▸ RECORD EXCERPTS:

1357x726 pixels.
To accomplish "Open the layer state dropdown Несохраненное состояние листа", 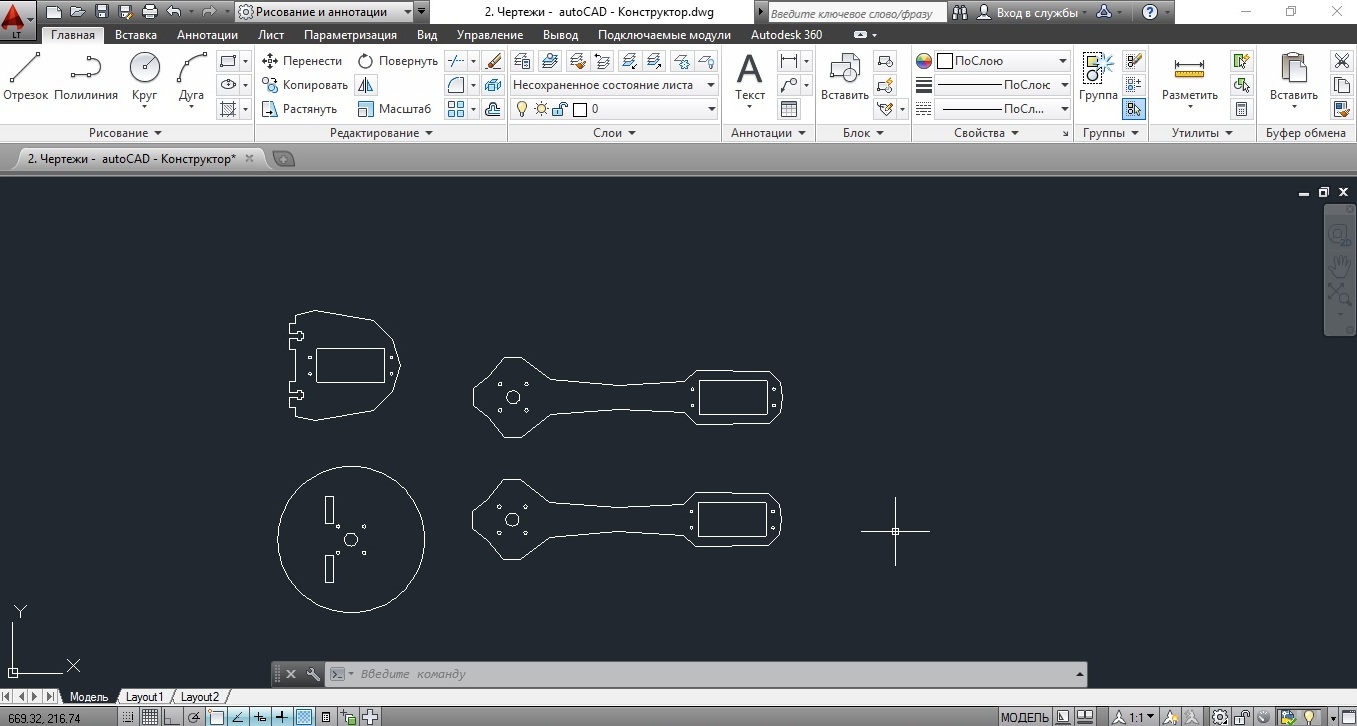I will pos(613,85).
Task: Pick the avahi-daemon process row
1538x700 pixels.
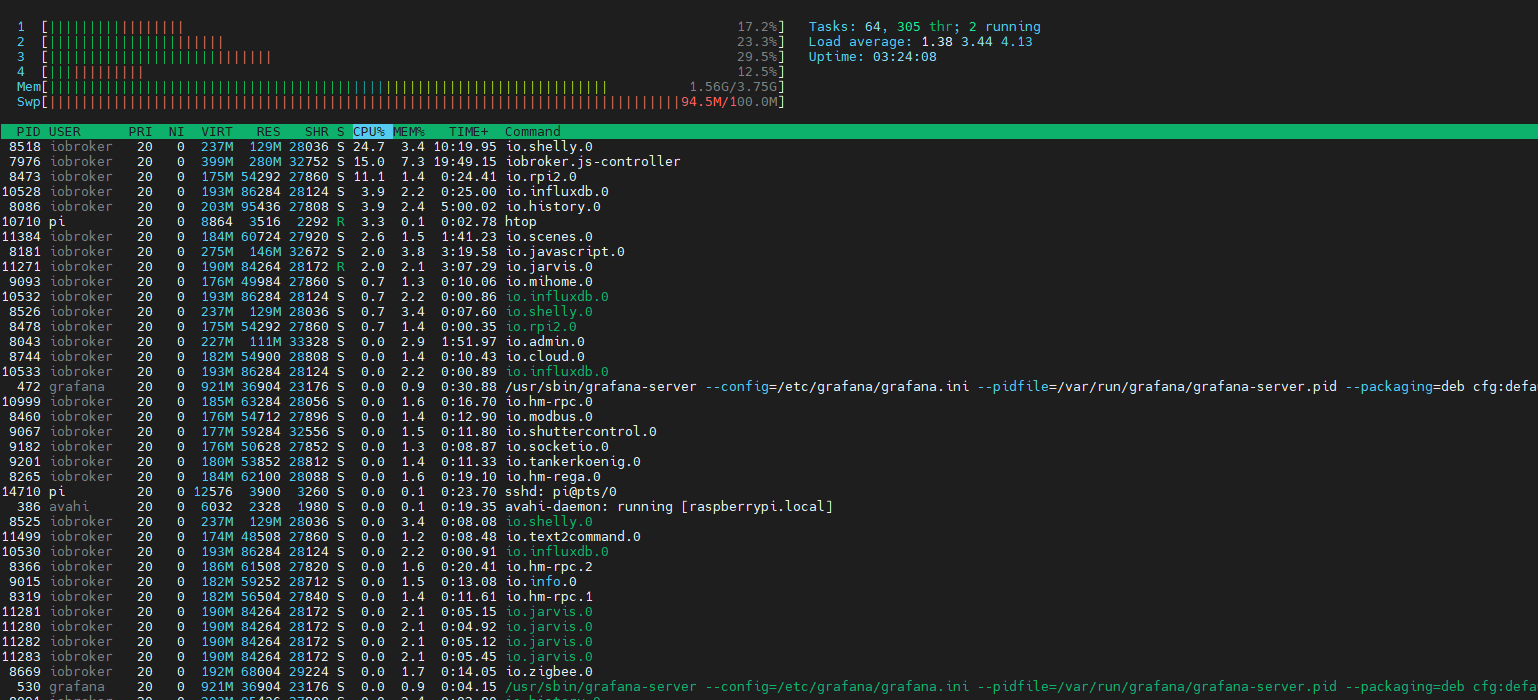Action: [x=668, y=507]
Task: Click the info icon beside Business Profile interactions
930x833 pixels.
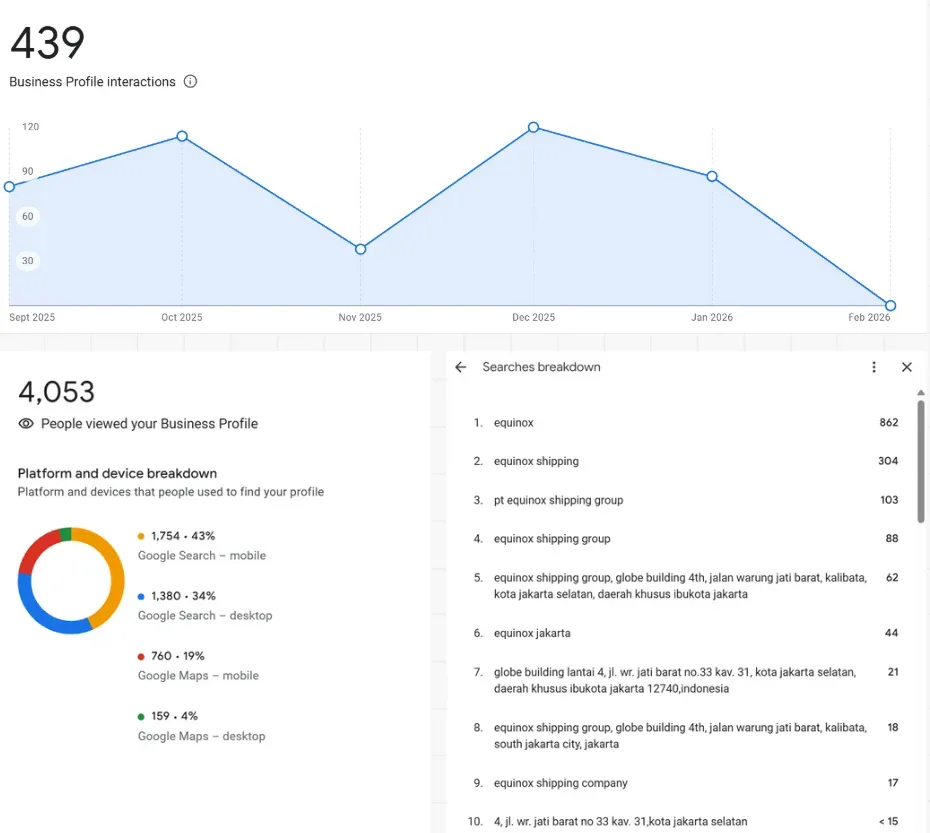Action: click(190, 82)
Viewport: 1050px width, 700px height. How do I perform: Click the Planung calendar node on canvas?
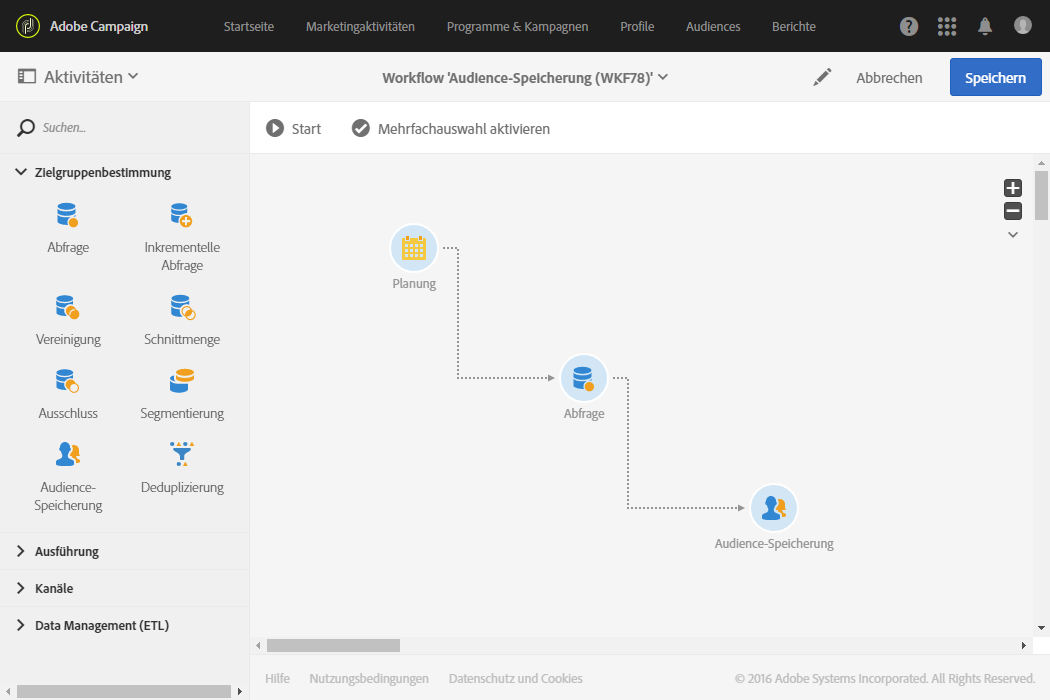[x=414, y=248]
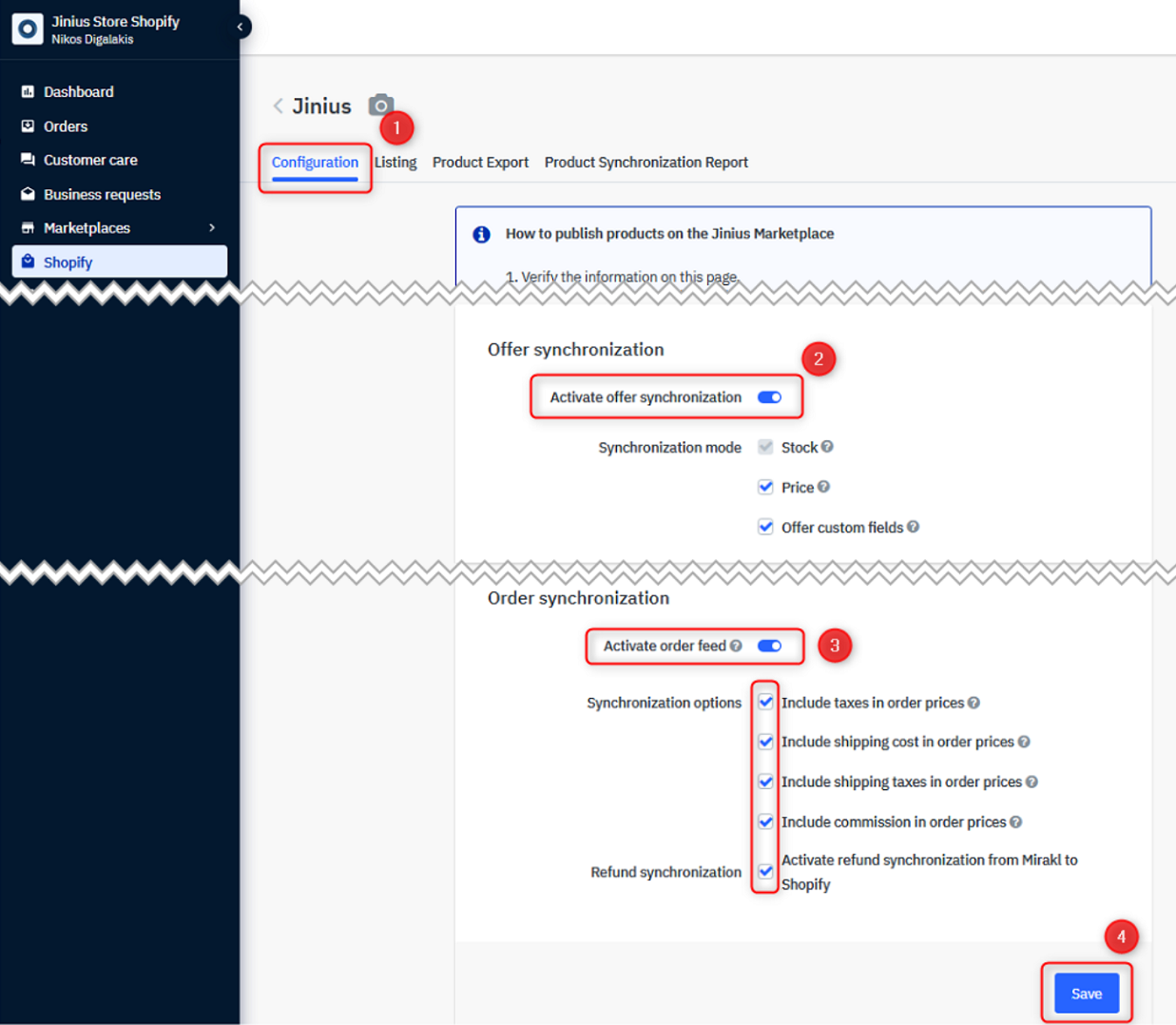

▸ BRIEF: When you find the line that contains "1538x700 pixels.", retype it and every line after it through the end of the data above, exactly, with no pictures.

▸ REPLY TO THE EXERCISE:
1538x700 pixels.
Action: [x=668, y=507]
Task: Click the info icon beside Business Profile interactions
930x833 pixels.
Action: click(190, 82)
Viewport: 1050px width, 700px height. How do I perform: Click the Planung calendar node on canvas?
[x=414, y=248]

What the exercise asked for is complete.